▶ [Task goal]:
Starting at the line that contains "You are a computer-use", write out every line through the end of the records exactly as it stands, and leave out all pictures.

▶ [Input data]:
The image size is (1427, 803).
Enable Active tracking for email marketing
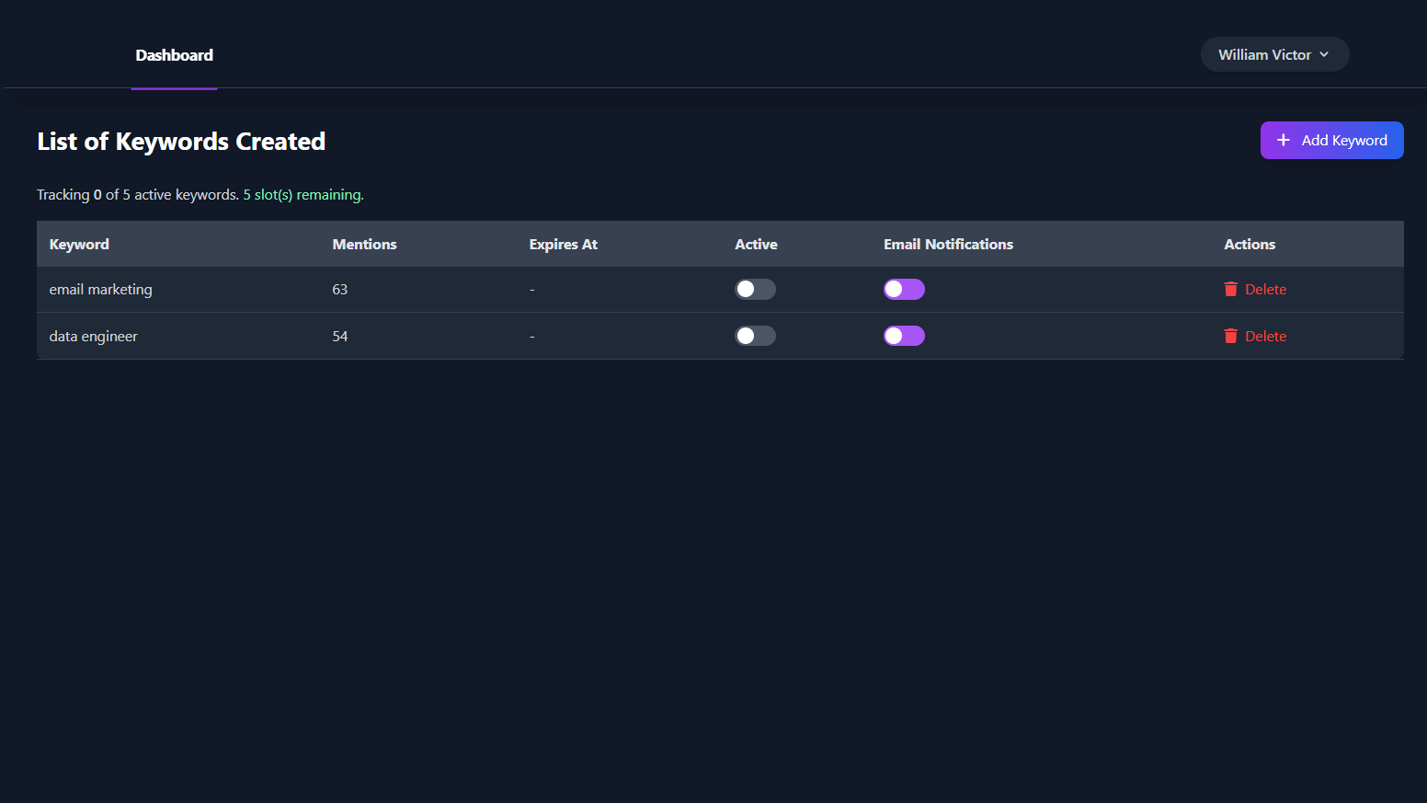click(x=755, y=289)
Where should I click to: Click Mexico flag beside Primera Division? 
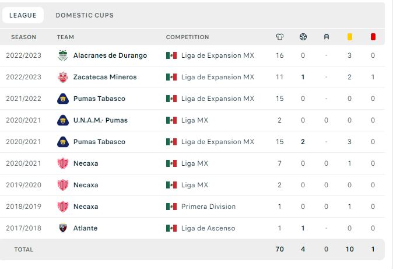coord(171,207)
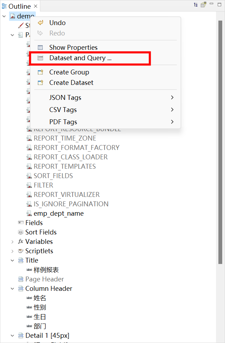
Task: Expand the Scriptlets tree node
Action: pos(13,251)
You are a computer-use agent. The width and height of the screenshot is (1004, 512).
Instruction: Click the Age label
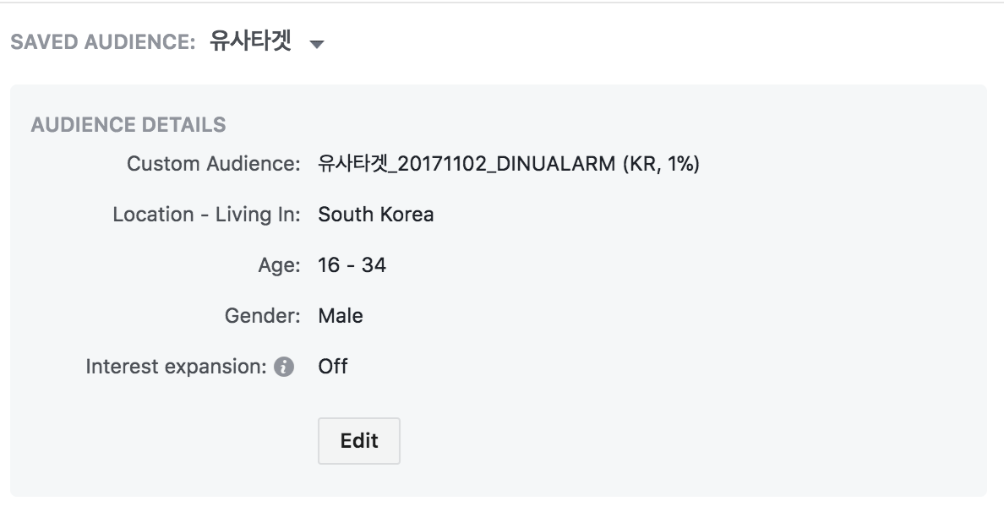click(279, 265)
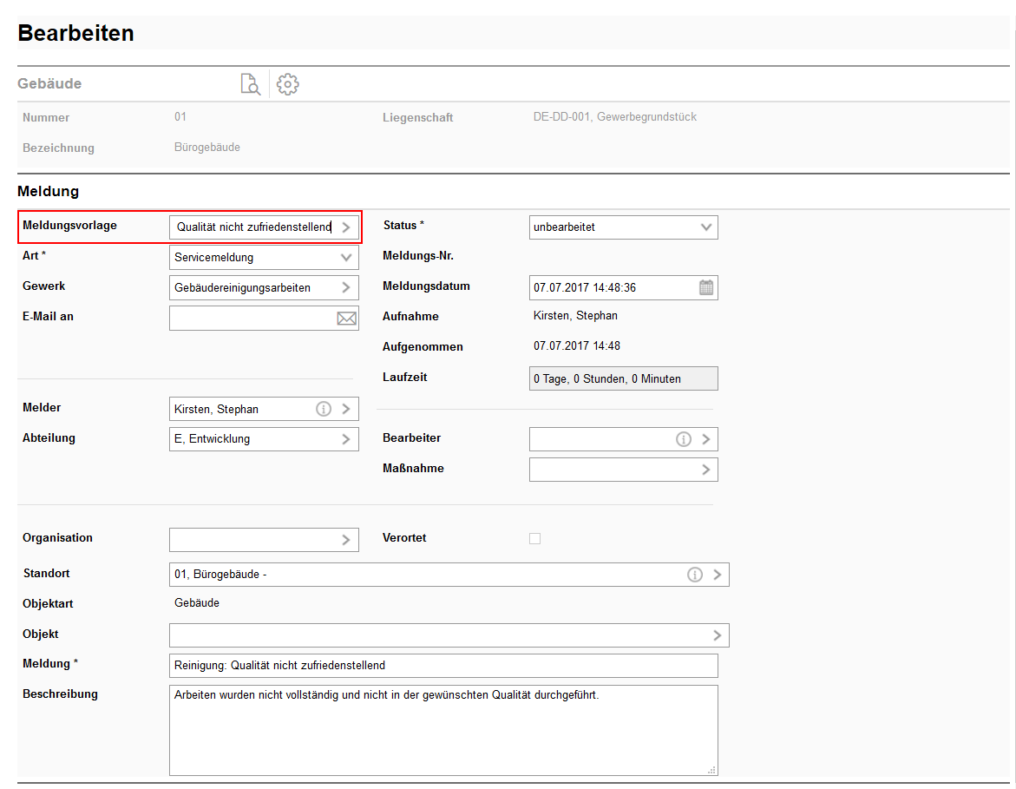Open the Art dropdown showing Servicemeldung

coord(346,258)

▶ [Answer space]:
You are a computer-use agent. The width and height of the screenshot is (1004, 512).
Instruction: Click the Age label
click(279, 265)
Open the Art dropdown showing Servicemeldung

coord(346,258)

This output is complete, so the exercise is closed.